As we continue to enter to a new technological age, we are faced with many different challenges. Although it may not get as much attention in the media because it is a tough puzzle to solve, businesses have to focus on solving their approach to the multidimensional workforce.

The multidimensional workforce welcomes the addition of Gen Y and already consists of the Silent Generation, Baby Boomers, and Gen X. Unfortunately, there is discord between generations because Gen Y workers come off as being rash, informal, and selfish. Few companies are starting to rub off the “stereotypical” dirt to uncover the fact that Gen Y is actually ambitious, efficient, and self-driven.

Who is Gen Y? No exact years are given, but those born in between 1979-1997 are considered to be a part of Gen Y. Gen Y embodies the love and sense of entitlement they received from their Baby Boomer parents who worked hard to give the best to their children.
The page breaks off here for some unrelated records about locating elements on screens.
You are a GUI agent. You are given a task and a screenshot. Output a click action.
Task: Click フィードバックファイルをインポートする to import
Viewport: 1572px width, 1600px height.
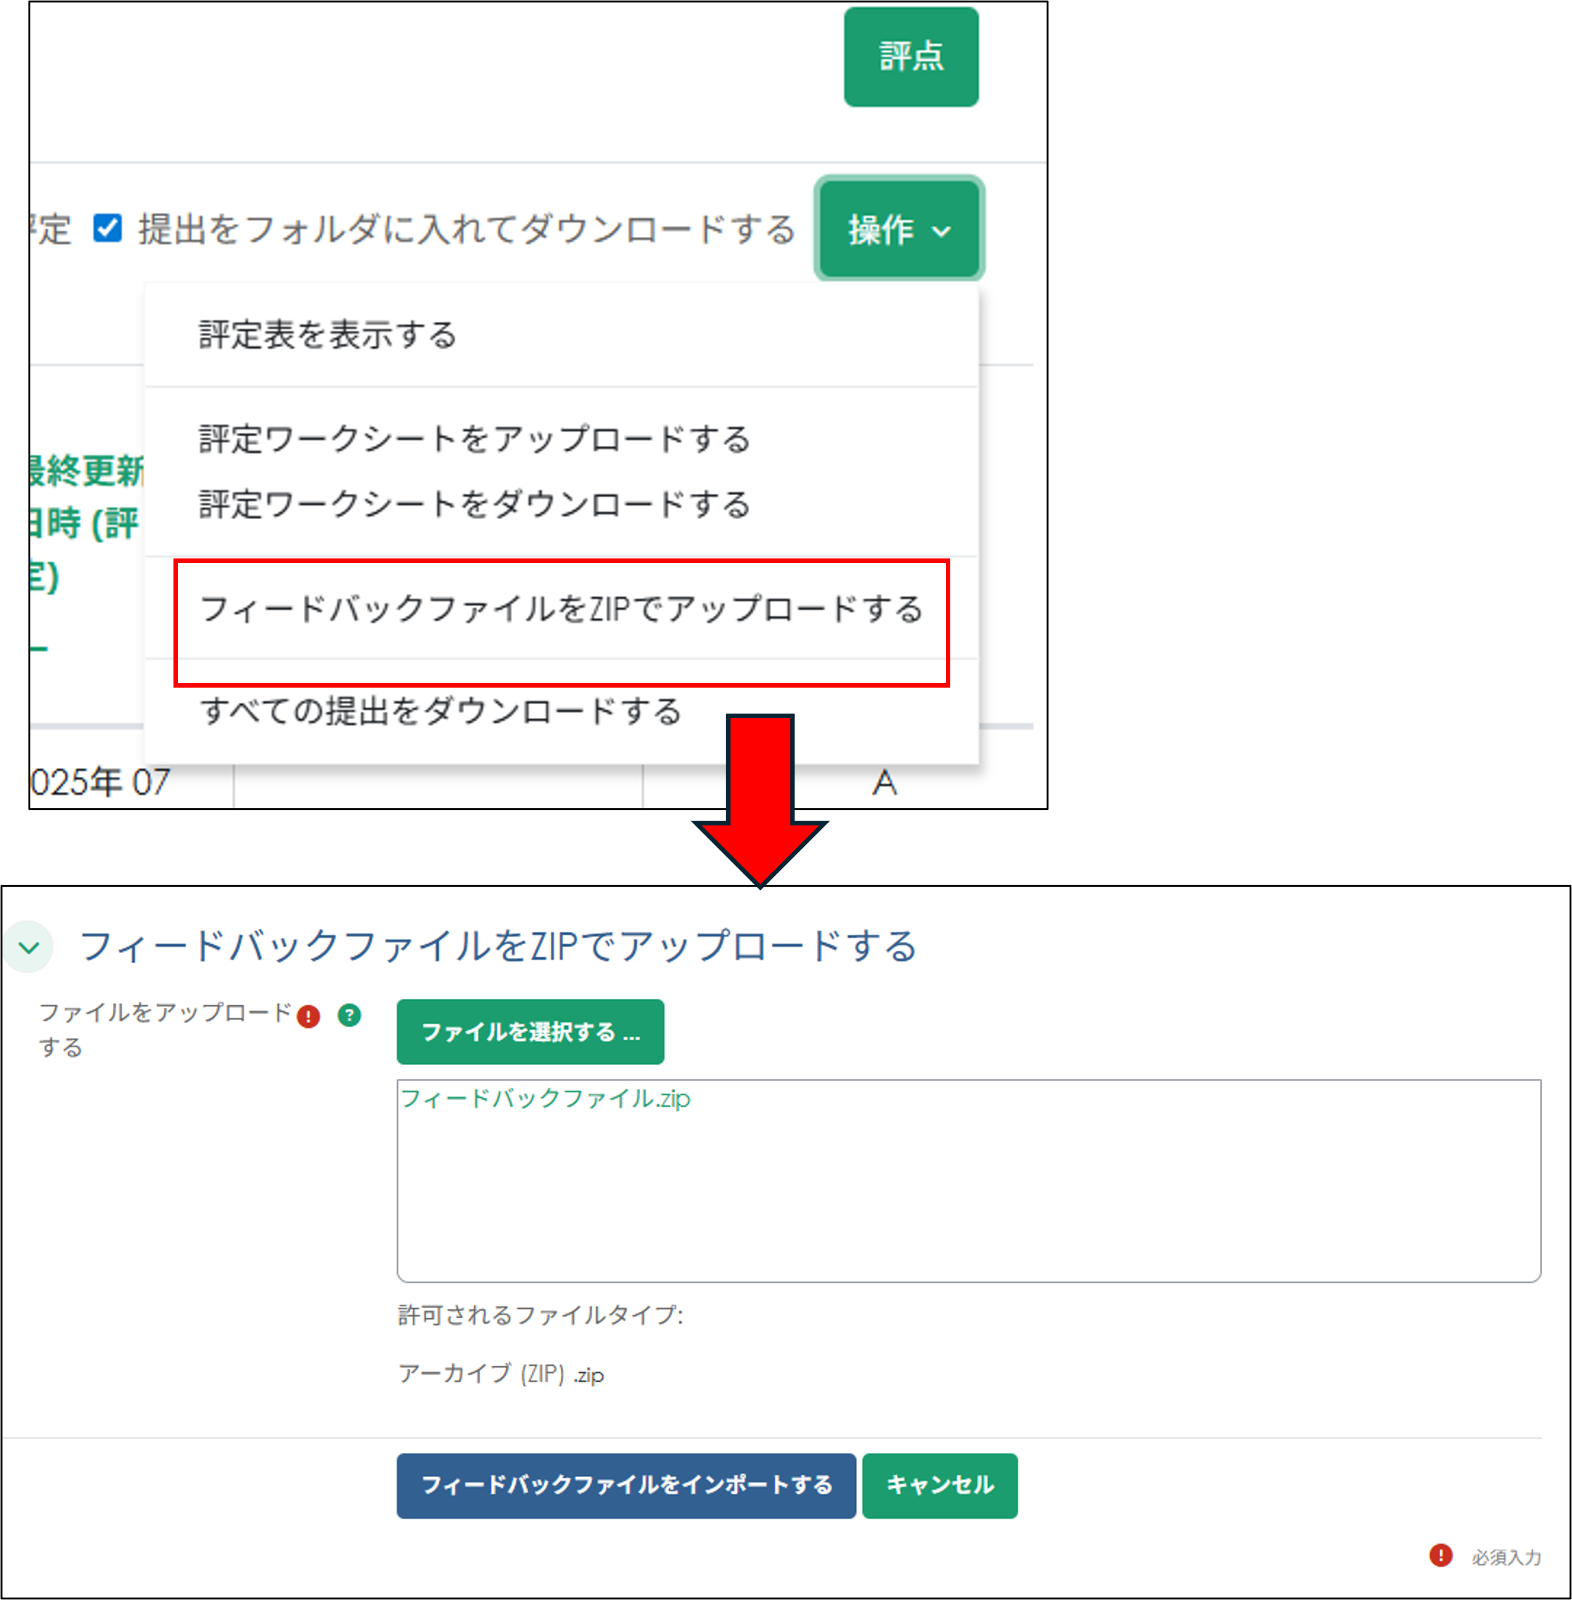[626, 1486]
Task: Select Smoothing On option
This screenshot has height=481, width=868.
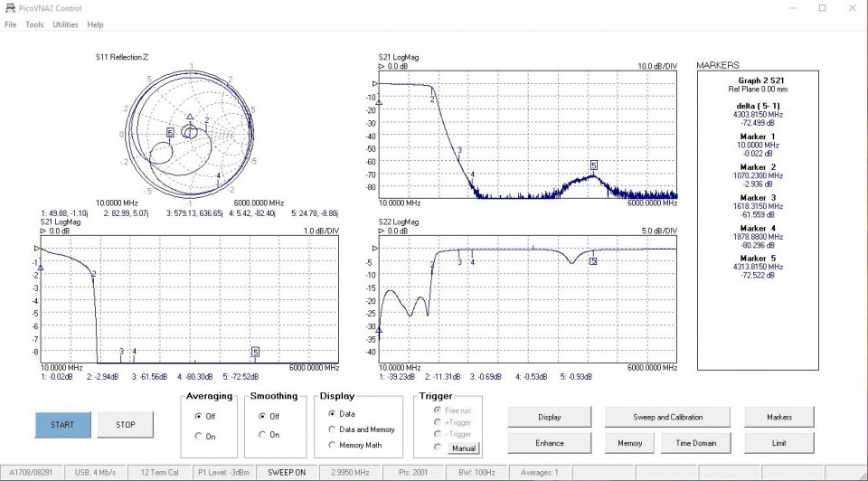Action: pos(262,435)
Below is a complete profile of Gen Y:

  • Values: meritocracy, camaraderie, non-traditionalism, work-life balance, self-expression and meaning
  • Self-Perception: unique, proud, confident, entitled, frustrated, impatient
  • Skills: technology-related tasks

Gen Y believes that the strongest survive. Valuing meritocracy, good work should be rewarded properly. A sense of teamwork for collaboration or competition and flexibility in work procedures are sought after in this generation. The normal 9-5 schedule doesn’t work, as there should be a great work/life balance. Strongly results driven, people of this generation want to see life move in double time. They can’t wait to be at the top of the ladder and will work hard to find ways to be recognized. As the work-life perception is more balance, the work will get done, doesn’t matter what time it gets done. With the immersion in the Internet and amount of information, people are able to express themselves in ways that are very unique. Social media has given this generation a new way to express who they are, what they like, and so forth. Gen Y is proud of this and highly values self-expression.

Most of Gen Y was given constant positive feedback from parents, and therefore have a high level of confidence. It may come off as arrogance, but the multidimensional workforce should recognize that this “arrogance” is actually a strong level of confidence and ambition. Although Gen Y is not typically loyal to the company, they are loyal to their work. The rise of social responsibility and technology has given the majority of Gen Y to participate in meaningful work. This work is defined uniquely for each employee, and this is the key to tapping Gen Y’s potential.